Ariyan Javanpeykar's answer to a related question gives an example that works. Since you're asking for something a priori slightly stronger than in that question (no local factorization into open immersion + finite étale, not just no global factorization), I'll elaborate. The example is as follows: Let $X = \mathbb{A}^1 \setminus \{0, 2/3\}$, and define a morphism $f\colon X \to \mathbb{A}^1$ by $f(x) = x^2 (x - 1)$. Note that $f$ is étale.
Let $U \subseteq X$ be any open subset containing $1 \in X$, and let $V \subseteq \mathbb{A}^1$ be any open subset such that $f(U) \subseteq V$. Note that $0 = f(1) \in V$. Suppose we have a scheme $W$, an open immersion $j\colon U \to W$, and a finite morphism $h\colon W \to V$ such that $f\rvert_U = h \circ j$. Let $Z \subseteq W$ be the irreducible component containing $j(U)$ (with the reduced induced closed subscheme structure). Irreducible components are closed, and closed immersions are finite, so $g := h\rvert_Z\colon Z \to V$ is finite. Finite morphisms are affine, so $Z$ is affine, irreducible, reduced, 1-dimensional, and birational to $\mathbb{A}^1$, which means $Z$ is an open subscheme of $\mathbb{A}^1$. So $g$ is given by a rational function, but since $g$ agrees with $f$ on a dense open subset, this rational function must be $x^2 (x - 1)$.

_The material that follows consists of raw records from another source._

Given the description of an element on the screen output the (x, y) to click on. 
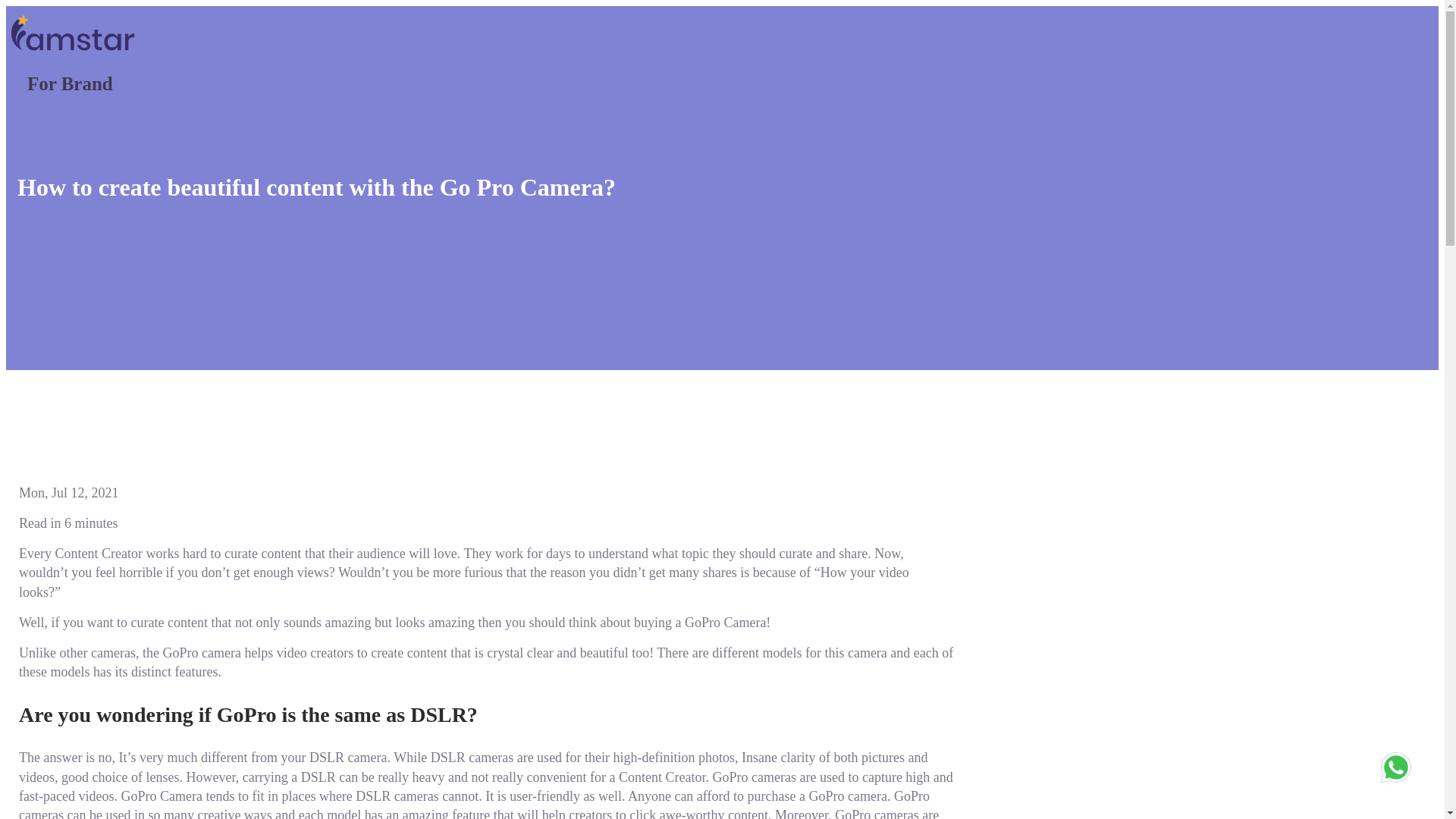
For Brand (485, 90)
Given the description of an element on the screen output the (x, y) to click on. 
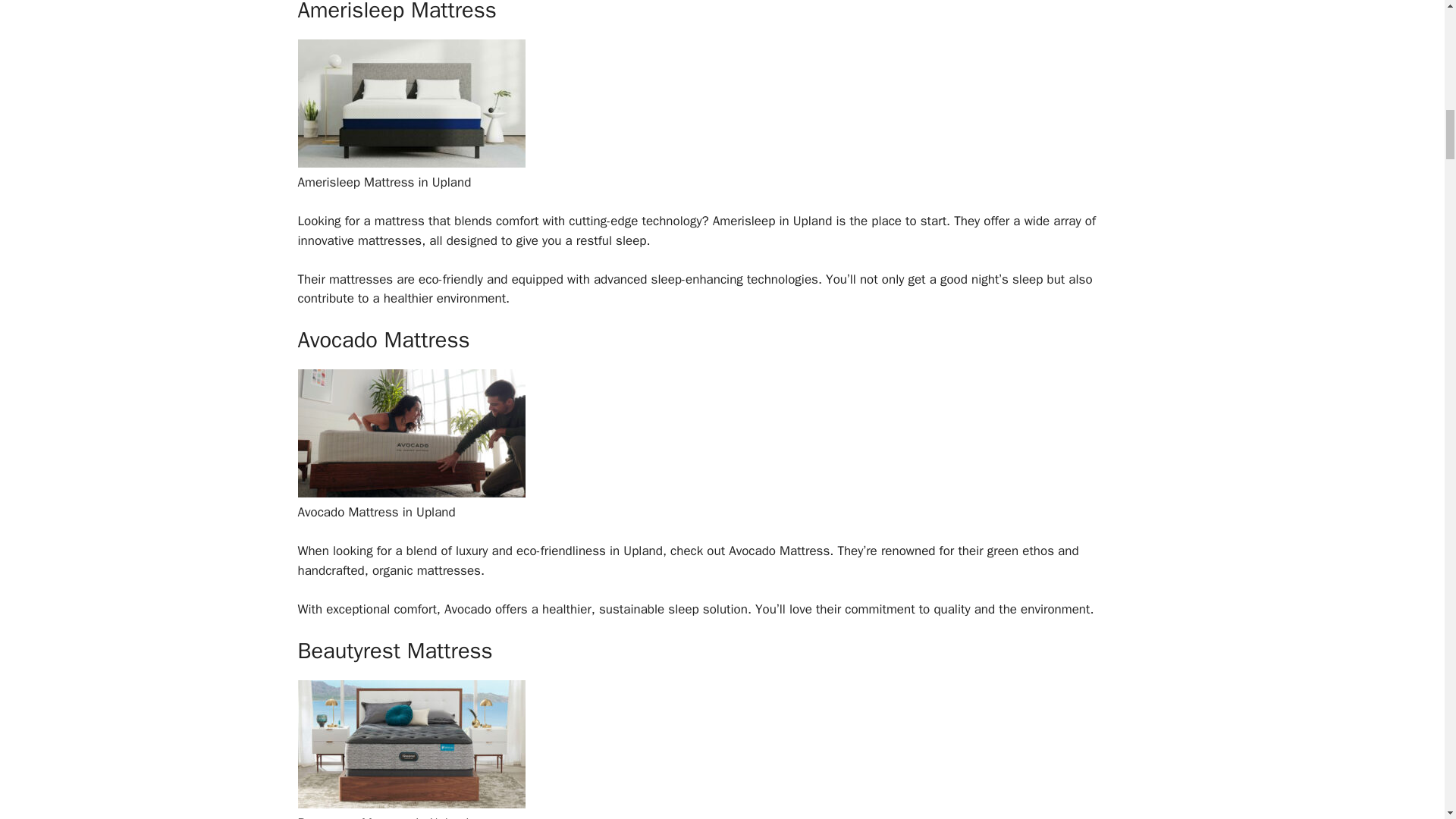
Beautyrest Mattress Upland (410, 804)
Amerisleep Mattress Upland (410, 163)
Avocado Mattress Upland (410, 493)
Given the description of an element on the screen output the (x, y) to click on. 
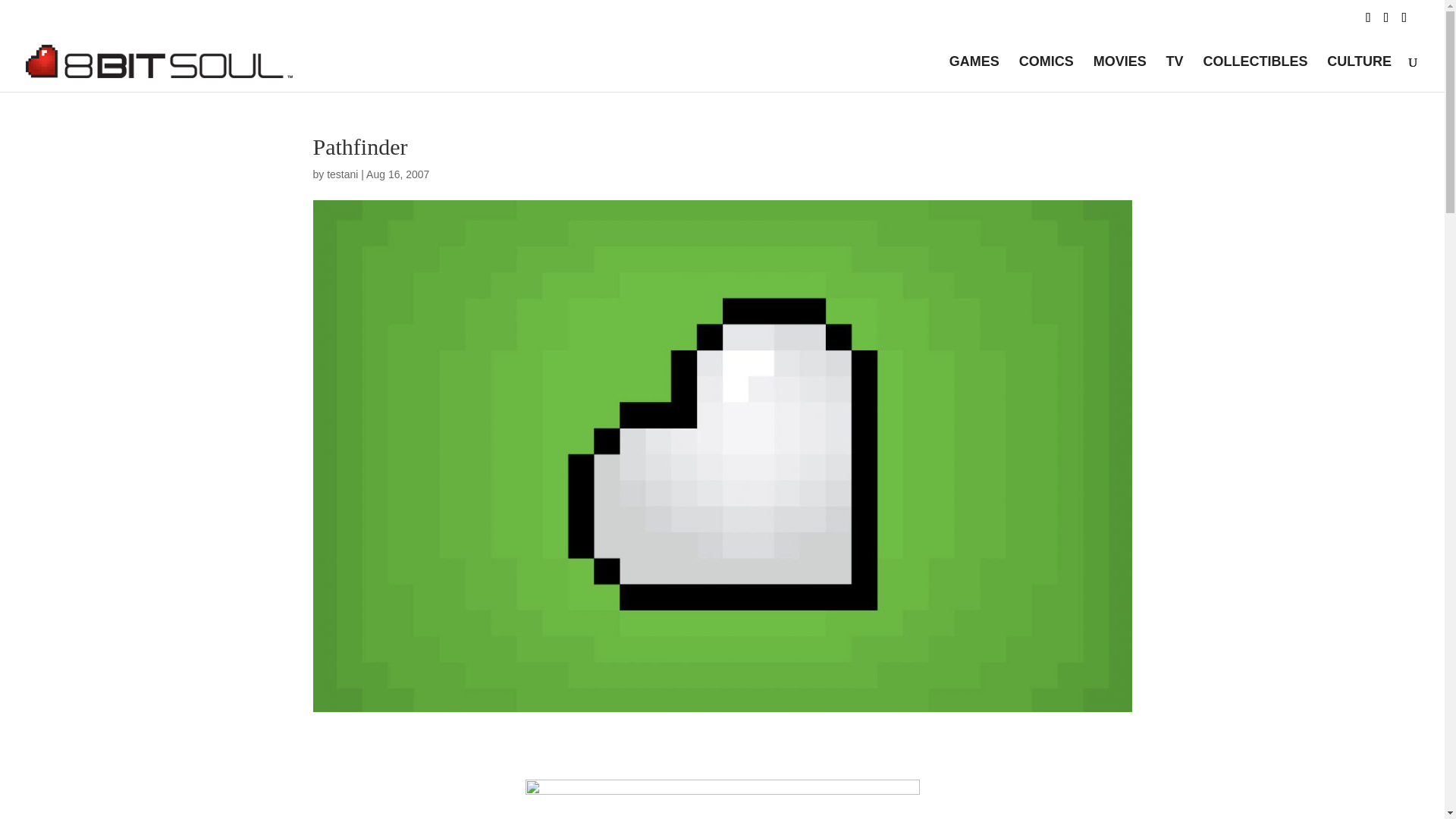
COLLECTIBLES (1254, 73)
CULTURE (1358, 73)
COMICS (1046, 73)
MOVIES (1120, 73)
GAMES (973, 73)
testani (342, 174)
Posts by testani (342, 174)
Given the description of an element on the screen output the (x, y) to click on. 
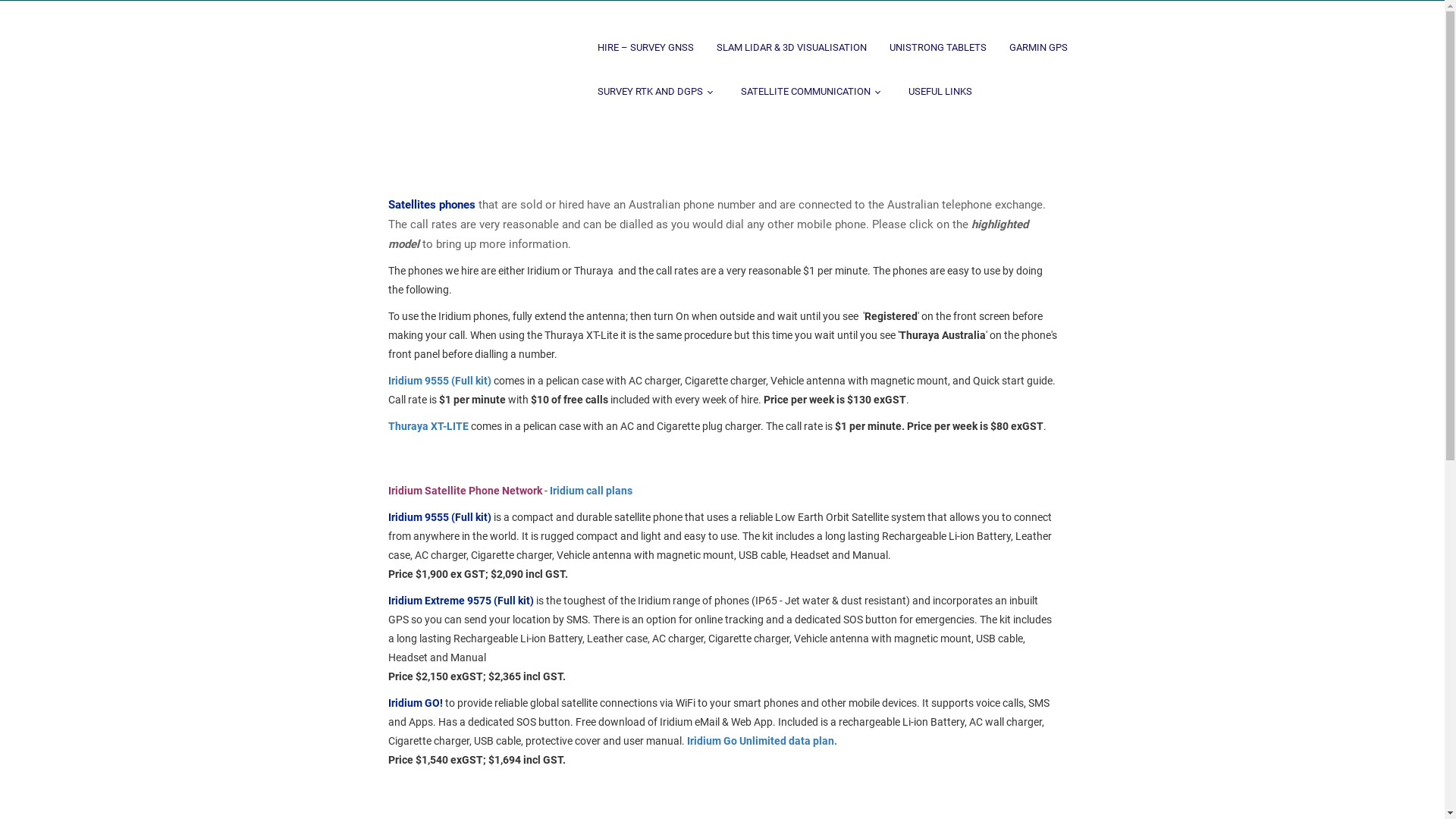
UNISTRONG TABLETS Element type: text (937, 41)
GARMIN GPS Element type: text (1038, 41)
Iridium GO! Element type: text (415, 702)
Iridium call plans Element type: text (590, 490)
Iridium 9555 (Full kit) Element type: text (439, 517)
USEFUL LINKS Element type: text (939, 85)
SATELLITE COMMUNICATION Element type: text (813, 85)
SURVEY RTK AND DGPS Element type: text (657, 85)
Iridium 9555 (Full kit) Element type: text (439, 380)
Iridium Go Unlimited data plan. Element type: text (762, 740)
SLAM LIDAR & 3D VISUALISATION Element type: text (791, 41)
Iridium Extreme 9575 (Full kit) Element type: text (460, 600)
Thuraya XT-LITE Element type: text (428, 426)
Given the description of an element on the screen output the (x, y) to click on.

But since $g$ is finite, all the fibers have the same degree, so $g^{-1}(0)$ consists of three points, counting multiplicity. Since $x^2 (x - 1)$ is ramified above $0$, this means $g$ (and hence $h$) cannot be étale.
Actually, now that I've written this up, I'm a little confused why this doesn't also give a counterexample for analytic adic spaces. I guess it has to do with the more flexible nature of open immersions in the analytic setting?